Opened 11 years ago
Closed 10 years ago
#3625 closed defect (worksforme)
Unscaled conversion from yuv420p to gray is slow
Reported by: | Andreas Girgensohn | Owned by: | |
---|---|---|---|
Priority: | normal | Component: | swscale |
Version: | git-master | Keywords: | |
Cc: | Blocked By: | ||
Blocking: | Reproduced by developer: | no | |
Analyzed by developer: | no |
Description
Summary of the bug:
It is very slow to use sws_scale to convert from yuv420p to gray without scaling. It was still fast in FFmpeg 1.0.1 and was slow in FFmpeg 2.0 and newer, including the current git head. The fast version needs 0.93 ms per frame (1920x1088) and the slow version 6.99 ms.
How to reproduce:
ffmpeg version 2.2.git-996fffb Copyright (c) 2000-2014 the FFmpeg developers built on May 8 2014 13:51:28 with gcc 4.8.2 (GCC) 20131212 (Red Hat 4.8.2-7) gray_convert_ctx = sws_getContext (w, h, codec_ctx->pix_fmt, w, h, PIX_FMT_GRAY8, SWS_POINT, 0, 0, 0); sws_scale (gray_convert_ctx, frame->data, frame->linesize, 0, h, gray_frame->data, gray_frame->linesize);
This can be fixed by adding dstFormat==AV_PIX_FMT_GRAY8 here: libswscale/utils.c:1638:
/* unscaled special cases */ if (unscaled && !usesHFilter && !usesVFilter && (c->srcRange == c->dstRange || isAnyRGB(dstFormat) || dstFormat == AV_PIX_FMT_GRAY8)) { ff_get_unscaled_swscale(c);
The patch produces the following output:
[swscaler @ 0x25d2240] nearest neighbor / point scaler, from yuv420p to gray using MMXEXT
[swscaler @ 0x25d2240] using unscaled yuv420p -> gray special converter
That is probably not the correct way to patch it for all situations but some sort of test is needed here.
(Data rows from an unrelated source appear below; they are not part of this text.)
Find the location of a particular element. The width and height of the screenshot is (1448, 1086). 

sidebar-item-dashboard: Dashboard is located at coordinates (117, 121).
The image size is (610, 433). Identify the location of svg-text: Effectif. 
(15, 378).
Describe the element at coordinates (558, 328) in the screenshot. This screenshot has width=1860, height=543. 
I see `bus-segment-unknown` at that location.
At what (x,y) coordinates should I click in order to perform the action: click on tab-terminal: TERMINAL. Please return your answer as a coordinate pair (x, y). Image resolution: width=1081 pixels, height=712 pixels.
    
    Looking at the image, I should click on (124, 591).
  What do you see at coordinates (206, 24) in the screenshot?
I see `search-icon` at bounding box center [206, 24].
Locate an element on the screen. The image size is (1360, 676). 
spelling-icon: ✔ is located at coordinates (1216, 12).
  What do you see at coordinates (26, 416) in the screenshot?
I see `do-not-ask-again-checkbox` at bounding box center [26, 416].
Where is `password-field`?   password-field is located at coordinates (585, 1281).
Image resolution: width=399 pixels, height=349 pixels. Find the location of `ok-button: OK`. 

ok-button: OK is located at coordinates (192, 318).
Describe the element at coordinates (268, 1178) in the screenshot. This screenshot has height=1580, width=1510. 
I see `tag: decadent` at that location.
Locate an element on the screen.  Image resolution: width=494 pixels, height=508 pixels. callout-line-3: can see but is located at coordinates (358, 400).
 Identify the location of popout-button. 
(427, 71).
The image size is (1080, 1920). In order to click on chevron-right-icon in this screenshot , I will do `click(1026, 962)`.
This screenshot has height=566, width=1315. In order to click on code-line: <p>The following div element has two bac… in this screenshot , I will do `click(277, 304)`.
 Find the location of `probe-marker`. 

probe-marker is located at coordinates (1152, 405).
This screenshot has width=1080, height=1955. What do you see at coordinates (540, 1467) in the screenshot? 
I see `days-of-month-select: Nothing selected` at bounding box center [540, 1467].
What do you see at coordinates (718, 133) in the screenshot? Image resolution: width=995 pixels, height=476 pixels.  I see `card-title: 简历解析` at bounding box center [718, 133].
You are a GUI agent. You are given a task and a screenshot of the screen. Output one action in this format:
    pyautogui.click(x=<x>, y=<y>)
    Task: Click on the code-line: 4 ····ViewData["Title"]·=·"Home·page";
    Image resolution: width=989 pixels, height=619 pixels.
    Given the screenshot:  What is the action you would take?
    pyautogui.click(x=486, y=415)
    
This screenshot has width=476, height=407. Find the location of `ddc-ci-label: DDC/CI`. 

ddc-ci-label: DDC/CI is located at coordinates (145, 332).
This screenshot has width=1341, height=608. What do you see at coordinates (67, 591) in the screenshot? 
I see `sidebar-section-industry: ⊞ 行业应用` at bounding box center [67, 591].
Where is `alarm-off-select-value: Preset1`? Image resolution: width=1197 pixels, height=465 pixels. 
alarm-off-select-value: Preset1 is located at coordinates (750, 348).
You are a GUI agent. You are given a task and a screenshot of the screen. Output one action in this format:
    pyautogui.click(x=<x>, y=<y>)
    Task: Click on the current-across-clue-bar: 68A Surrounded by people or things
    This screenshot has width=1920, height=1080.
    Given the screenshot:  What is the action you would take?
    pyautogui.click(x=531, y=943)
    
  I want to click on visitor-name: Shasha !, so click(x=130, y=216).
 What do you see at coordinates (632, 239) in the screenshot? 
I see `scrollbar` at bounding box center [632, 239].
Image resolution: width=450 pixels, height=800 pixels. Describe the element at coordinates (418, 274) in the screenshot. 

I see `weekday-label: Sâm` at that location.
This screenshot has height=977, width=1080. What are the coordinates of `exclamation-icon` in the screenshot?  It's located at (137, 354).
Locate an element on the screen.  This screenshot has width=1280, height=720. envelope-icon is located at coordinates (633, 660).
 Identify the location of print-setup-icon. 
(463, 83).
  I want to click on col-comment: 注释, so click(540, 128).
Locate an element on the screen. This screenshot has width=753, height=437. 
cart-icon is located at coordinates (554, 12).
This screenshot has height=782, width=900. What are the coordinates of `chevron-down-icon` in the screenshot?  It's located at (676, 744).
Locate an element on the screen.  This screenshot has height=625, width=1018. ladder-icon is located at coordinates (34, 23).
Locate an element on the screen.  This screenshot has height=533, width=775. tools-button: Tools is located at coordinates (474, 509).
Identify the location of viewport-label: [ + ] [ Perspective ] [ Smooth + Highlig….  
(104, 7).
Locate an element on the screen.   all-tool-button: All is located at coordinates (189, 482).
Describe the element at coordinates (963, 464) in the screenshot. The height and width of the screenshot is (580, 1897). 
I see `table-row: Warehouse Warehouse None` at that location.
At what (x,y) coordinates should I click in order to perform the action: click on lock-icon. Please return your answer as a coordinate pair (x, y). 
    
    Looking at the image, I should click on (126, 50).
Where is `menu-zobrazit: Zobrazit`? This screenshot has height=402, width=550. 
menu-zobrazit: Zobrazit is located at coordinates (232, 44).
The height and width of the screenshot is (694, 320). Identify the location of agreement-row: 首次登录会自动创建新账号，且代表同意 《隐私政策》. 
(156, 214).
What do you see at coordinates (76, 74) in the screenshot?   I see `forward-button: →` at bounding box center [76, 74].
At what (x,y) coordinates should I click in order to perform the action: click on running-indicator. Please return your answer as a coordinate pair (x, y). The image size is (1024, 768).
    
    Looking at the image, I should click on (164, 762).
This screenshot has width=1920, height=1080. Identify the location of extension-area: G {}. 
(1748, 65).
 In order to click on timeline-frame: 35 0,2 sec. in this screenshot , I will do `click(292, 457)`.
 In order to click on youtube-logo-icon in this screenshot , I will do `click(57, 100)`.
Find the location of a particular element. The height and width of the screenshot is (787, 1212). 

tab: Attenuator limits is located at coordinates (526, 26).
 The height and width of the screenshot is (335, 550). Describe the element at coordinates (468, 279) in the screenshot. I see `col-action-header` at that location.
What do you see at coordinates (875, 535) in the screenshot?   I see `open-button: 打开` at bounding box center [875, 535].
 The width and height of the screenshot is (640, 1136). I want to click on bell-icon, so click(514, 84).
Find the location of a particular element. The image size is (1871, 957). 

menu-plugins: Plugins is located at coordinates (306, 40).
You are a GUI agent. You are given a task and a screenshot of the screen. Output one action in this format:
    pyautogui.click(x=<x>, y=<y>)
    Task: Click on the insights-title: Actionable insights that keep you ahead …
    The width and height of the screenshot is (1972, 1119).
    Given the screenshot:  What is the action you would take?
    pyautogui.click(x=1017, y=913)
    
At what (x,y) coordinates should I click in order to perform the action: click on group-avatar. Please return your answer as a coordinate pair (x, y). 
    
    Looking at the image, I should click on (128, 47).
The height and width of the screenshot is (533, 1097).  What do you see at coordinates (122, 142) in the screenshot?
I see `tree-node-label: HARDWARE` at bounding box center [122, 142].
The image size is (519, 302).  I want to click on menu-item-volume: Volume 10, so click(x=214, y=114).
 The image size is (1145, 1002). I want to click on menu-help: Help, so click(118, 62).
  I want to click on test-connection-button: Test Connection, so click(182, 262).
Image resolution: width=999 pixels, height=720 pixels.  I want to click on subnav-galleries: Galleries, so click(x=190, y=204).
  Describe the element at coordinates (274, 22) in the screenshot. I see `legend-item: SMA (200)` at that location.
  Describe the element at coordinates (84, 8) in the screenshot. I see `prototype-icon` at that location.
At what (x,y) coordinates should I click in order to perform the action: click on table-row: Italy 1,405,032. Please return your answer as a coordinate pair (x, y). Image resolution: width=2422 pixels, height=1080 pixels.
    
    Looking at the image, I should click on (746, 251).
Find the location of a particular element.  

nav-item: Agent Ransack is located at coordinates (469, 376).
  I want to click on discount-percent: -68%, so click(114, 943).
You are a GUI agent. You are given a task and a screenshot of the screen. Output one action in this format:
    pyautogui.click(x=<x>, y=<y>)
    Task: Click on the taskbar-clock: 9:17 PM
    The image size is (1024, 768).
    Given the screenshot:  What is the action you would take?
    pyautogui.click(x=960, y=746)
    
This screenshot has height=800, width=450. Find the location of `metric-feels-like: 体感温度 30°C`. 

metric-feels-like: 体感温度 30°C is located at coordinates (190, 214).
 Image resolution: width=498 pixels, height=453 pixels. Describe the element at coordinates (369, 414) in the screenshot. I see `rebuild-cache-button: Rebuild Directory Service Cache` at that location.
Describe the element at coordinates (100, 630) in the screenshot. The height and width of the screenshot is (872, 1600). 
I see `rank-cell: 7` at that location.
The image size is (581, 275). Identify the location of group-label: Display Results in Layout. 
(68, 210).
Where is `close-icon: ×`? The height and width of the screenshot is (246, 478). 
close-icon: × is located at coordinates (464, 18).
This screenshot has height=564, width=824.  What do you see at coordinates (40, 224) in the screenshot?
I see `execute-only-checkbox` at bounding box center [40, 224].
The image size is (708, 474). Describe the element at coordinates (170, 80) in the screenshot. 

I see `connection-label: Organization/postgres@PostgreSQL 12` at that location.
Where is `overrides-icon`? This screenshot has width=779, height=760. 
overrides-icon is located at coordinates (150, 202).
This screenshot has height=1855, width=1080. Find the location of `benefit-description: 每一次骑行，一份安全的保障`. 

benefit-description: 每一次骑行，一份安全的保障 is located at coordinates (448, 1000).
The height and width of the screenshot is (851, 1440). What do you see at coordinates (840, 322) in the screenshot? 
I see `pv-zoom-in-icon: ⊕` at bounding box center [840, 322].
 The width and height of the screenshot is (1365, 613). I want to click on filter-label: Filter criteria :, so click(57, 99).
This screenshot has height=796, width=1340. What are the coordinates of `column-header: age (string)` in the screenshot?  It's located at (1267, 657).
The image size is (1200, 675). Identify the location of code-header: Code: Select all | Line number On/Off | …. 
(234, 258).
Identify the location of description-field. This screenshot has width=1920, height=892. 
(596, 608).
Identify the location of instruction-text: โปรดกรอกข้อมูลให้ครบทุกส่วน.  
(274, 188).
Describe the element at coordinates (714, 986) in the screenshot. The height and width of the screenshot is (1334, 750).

Patches should be submitted to the ffmpeg-devel mailing list and not this bug tracker.
Change History (12)
comment:1 by , 11 years ago
comment:2 by , 11 years ago
Converting from yuv420p to grayscale without scaling pretty much just requires copying the prefix bytes: http://en.wikipedia.org/wiki/YUV#Y.27UV420p_.28and_Y.27V12_or_YV12.29_to_RGB888_conversion
I haven't looked at the implementation to see if that's what it's doing. I also haven't checked the quality of the old output. I would like to point out that converting from yuv420p to rgb is almost three times faster than the current conversion to grayscale. I could write my own implementation from YUV to grayscale but I would prefer not to have to deal with all the different variants.
comment:3 by , 11 years ago
Maybe setting the swscale to output yuv-range would pick the old conversion? At least this is how it should work.
follow-up: 5 comment:4 by , 11 years ago
I verified that the values in frame->data[0] and gray_frame->data[0] are the same when considering the respective linesize[0]. Thus, the fast version produces correct output.
As ff_get_unscaled_swscale only sets swscale if it can handle the transformation, it might be possible to simplify the test above to the following:
if (unscaled && !usesHFilter && !usesVFilter) { ff_get_unscaled_swscale(c);
planarCopyWrapper in swscale_unscaled.c seems to do a fine and fast job in this situation.
comment:5 by , 11 years ago
comment:7 by , 11 years ago
Thanks for explaining this. The value range is indeed expanded when using the version without my patch. Unfortunately, it takes 7 times longer to convert the image.
comment:11 by , 11 years ago
I don't really understand the question about setting the range. I still kind of consider it to be a bug that converting YUV to gray takes that long with sws_scale. However, this conversation has been very helpful for me in understanding some FFmpeg internals so that I can work around this issue.
You can close the bug if you think that this is the intended performance.
comment:12 by , 10 years ago
Resolution: | → worksforme |
---|---|
Status: | new → closed |
The original behaviour was buggy (and was fixed), it produced gray output both for white and black input.
There are now at least four possibilities to get the "old" behaviour for a "conversion" from yuv420p to gray:
- Use frame->data[0] instead of involving libswscale at all (this is at least a nuance faster than the "old" behaviour)
- Force yuvj420p as input colour space for libswscale (this option is deprecated)
- Force the needed input color_range when using libswscale
- Use the extractplanes filter
The old (fast) version produced incorrect output which was not full-scale. Are you sure the output of the old version was useful?